Texto presentado:
◇ ◇ ◇ ◇ ◇ ◇ ◇

De Salgar a una teología del lugar

Las imágenes con los estragos de la avalancha salpican de dolor la pantalla del noticiero. Toda muerte duele porque toda vida es sagrada. Más allá de las estadísticas hay historias, rostros, álbumes de abrazos y afectos que se lloran y se extrañan.

No es tan cierto aquello que “la naturaleza nunca perdona” pues pese a la barbarie de nuestra cultura, los ecosistemas se muestran resilientes, soportan, aguantan, se estiran hasta que, por algún lado, “la cuerda se rompe”. Y se rompió aquella madrugada de mayo. La Madre Tierra se “cansó” de “perdonar”. El agua arrasó con lo que encontró a su paso y sembró de muerte y más miseria aquel paisaje de los Andes antioqueños

¿Lecciones? La tragedia estaba advertida pero los políticos gobiernan al margen de los datos de la ciencia. Los llamados “desastres naturales” no son tan naturales. Al deforestar la alta montaña, al llenar de residuos el lecho de las quebradas, al invadir el cauce de los ríos, al propiciar el cambio climático y alterar los ciclos y volúmenes de lluvias, pagamos con ataúdes de madera, la tala de los árboles a lo largo de la cuenca. Así, el ecocidio termina siendo un suicidio. La contaminación, otra forma de homicidio. La crisis ecológica, un genocidio.

Los damnificados piden que el Estado les “solucione” ya su calamidad. Los medios de comunicación suplican donaciones. Se centran en los efectos y no en las causas. Así, ¡Qué fácil es culpar a “dios”! !Qué simple es pedir que lleguen ayudas “desde arriba” mientras el suelo se resquebraja “por debajo”!

Para que esta cruz sea comienzo del resurgir y muchos tengan vida en abundancia, hay que generar un estado “ambiental” de derecho, subordinar la economía a la ecología y redescubrir la “trama del mundo” en comunión con la Sabiduría, artífice del Universo (Sab 7, 15-21).

◇ ◇ ◇ ◇ ◇ ◇ ◇

Material proporcionado:
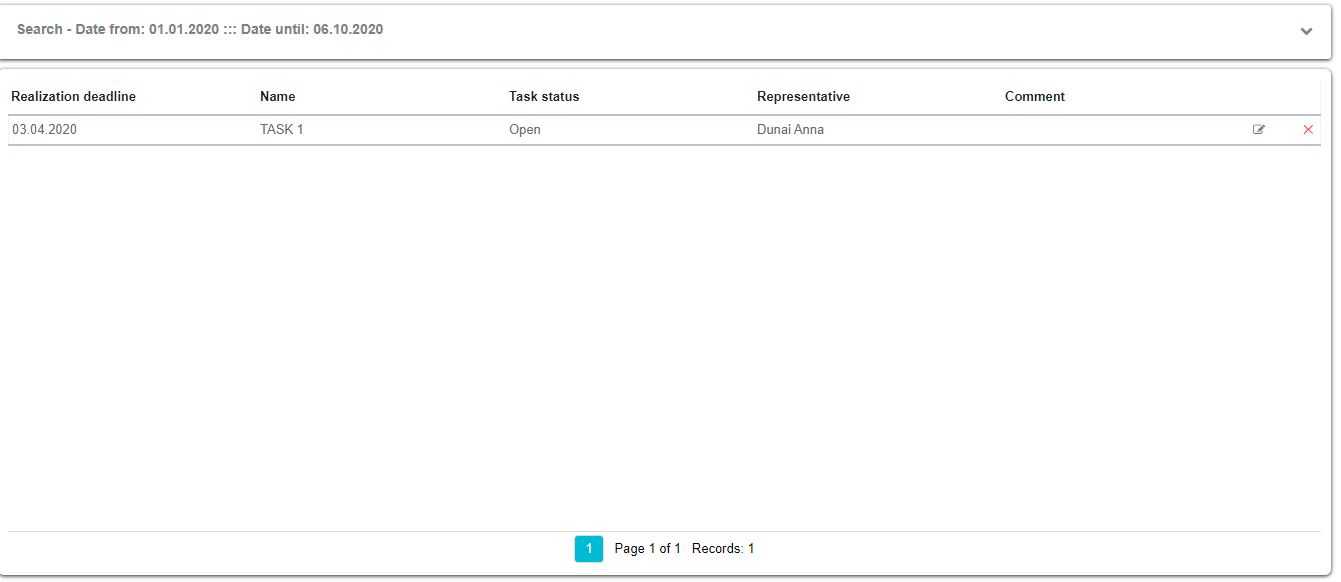This screenshot has width=1341, height=582.
Task: Click the TASK 1 name cell
Action: [281, 130]
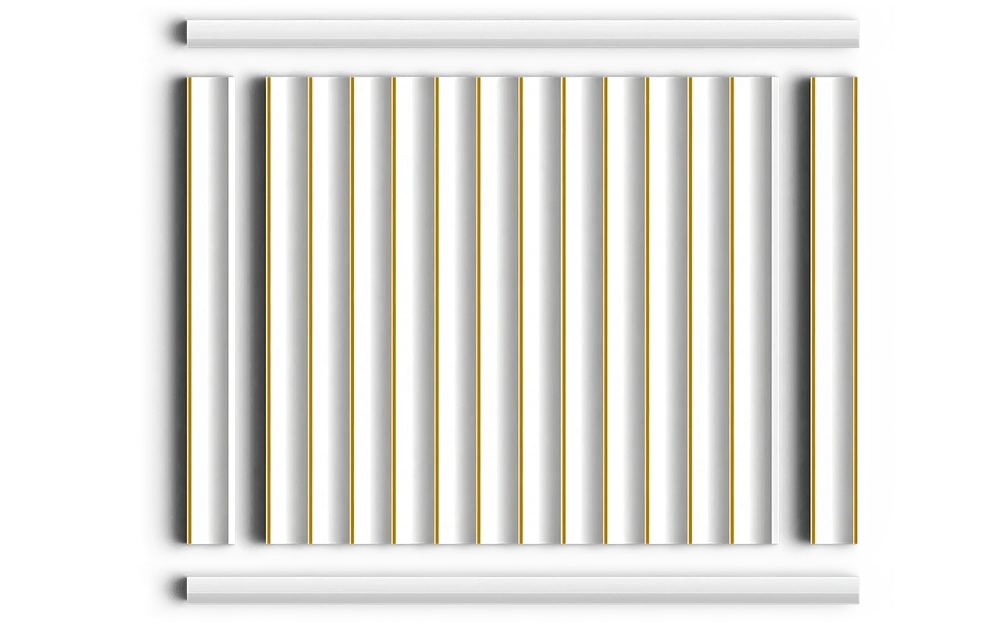Select the last white flute of the large panel
The image size is (1000, 625).
tap(756, 310)
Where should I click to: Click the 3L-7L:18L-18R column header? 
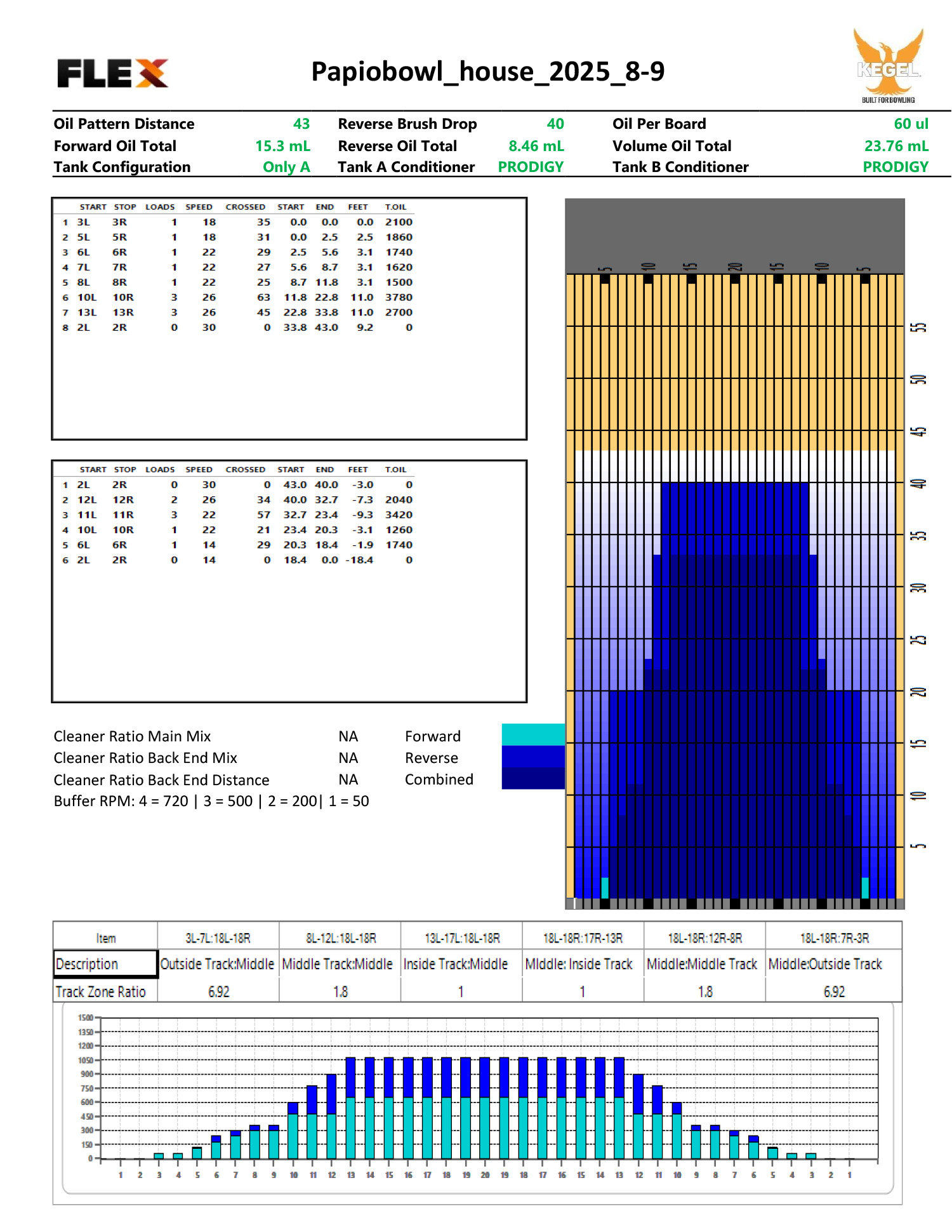[218, 938]
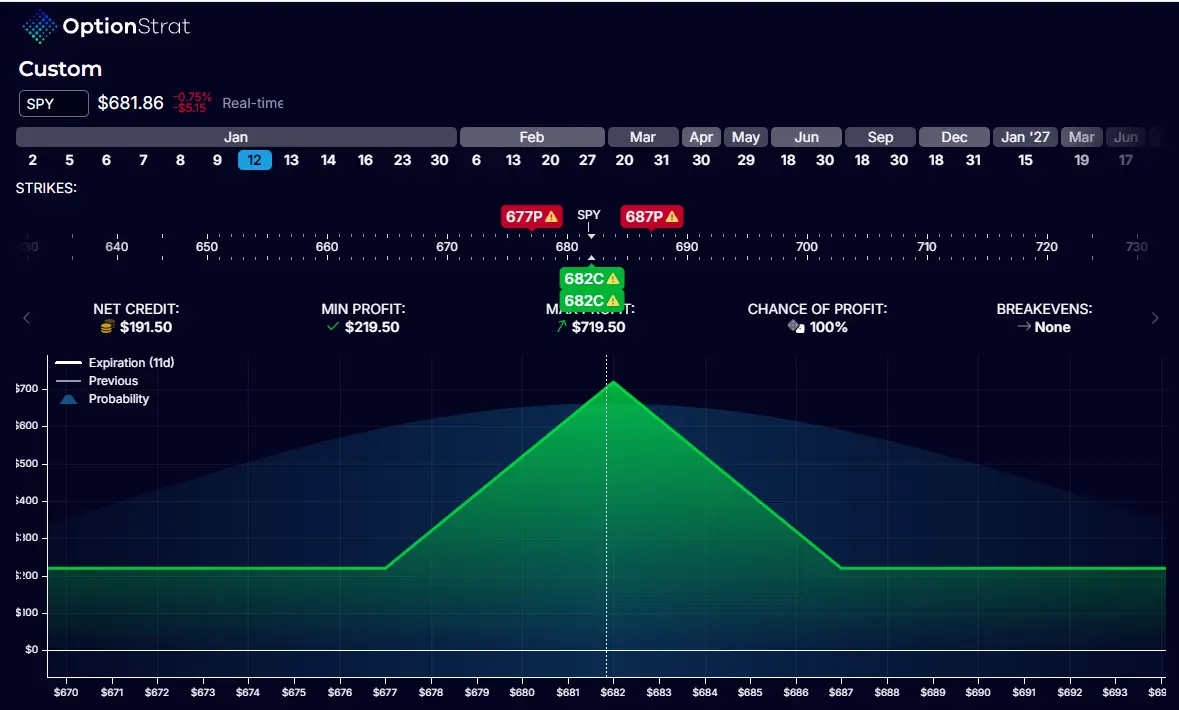Click the SPY ticker symbol input field
Screen dimensions: 1179x710
click(x=54, y=103)
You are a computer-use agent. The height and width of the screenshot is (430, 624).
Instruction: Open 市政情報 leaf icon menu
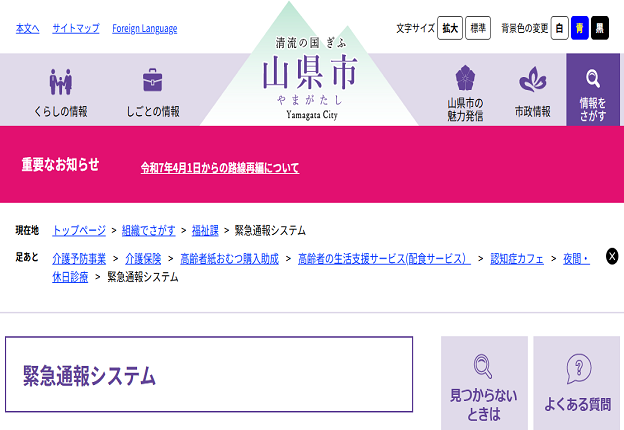click(x=532, y=91)
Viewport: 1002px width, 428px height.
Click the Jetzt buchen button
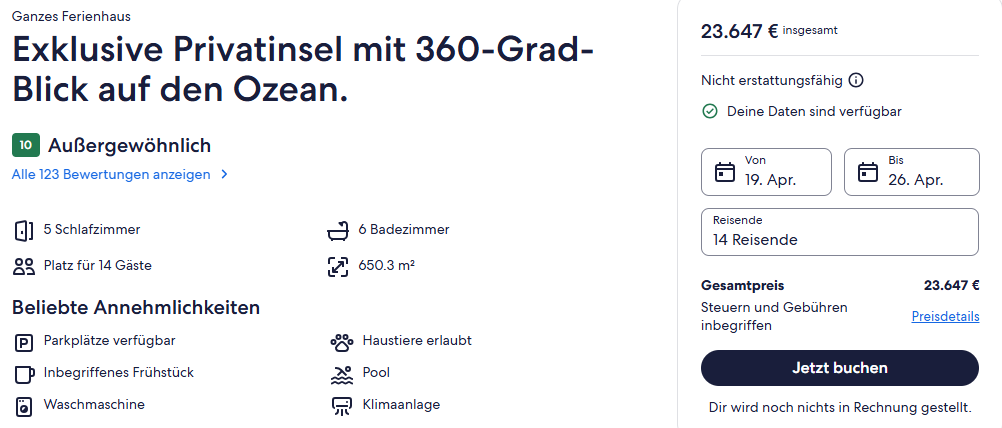click(840, 368)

◇ ◇ ◇ ◇ ◇ ◇ ◇

Actividad 1: Transcribe del texto sobre la avalancha de Salgar el fragmento que empieza con las palabras "Los damnificados piden" y termina con "(Sab 7, 15-21).".
Actividad 2: ¿Concuerda con el texto sobre la avalancha de Salgar cada una de estas afirmaciones? Responde sí o no a cada una y cita las palabras del texto que lo deciden. (a) Los llamados desastres naturales no son tan naturales. (b) La tragedia ocurrió sin que nadie la hubiera advertido. (c) Los medios de comunicación se centran en las causas y no en los efectos.

Respuesta 1:
Los damnificados piden que el Estado les “solucione” ya su calamidad. Los medios de comunicación suplican donaciones. Se centran en los efectos y no en las causas. Así, ¡Qué fácil es culpar a “dios”! !Qué simple es pedir que lleguen ayudas “desde arriba” mientras el suelo se resquebraja “por debajo”!

Para que esta cruz sea comienzo del resurgir y muchos tengan vida en abundancia, hay que generar un estado “ambiental” de derecho, subordinar la economía a la ecología y redescubrir la “trama del mundo” en comunión con la Sabiduría, artífice del Universo (Sab 7, 15-21).

Respuesta 2:
(a) Sí: «Los llamados “desastres naturales” no son tan naturales.»
(b) No: «La tragedia estaba advertida pero los políticos gobiernan al margen de los datos de la ciencia.»
(c) No: «Se centran en los efectos y no en las causas.»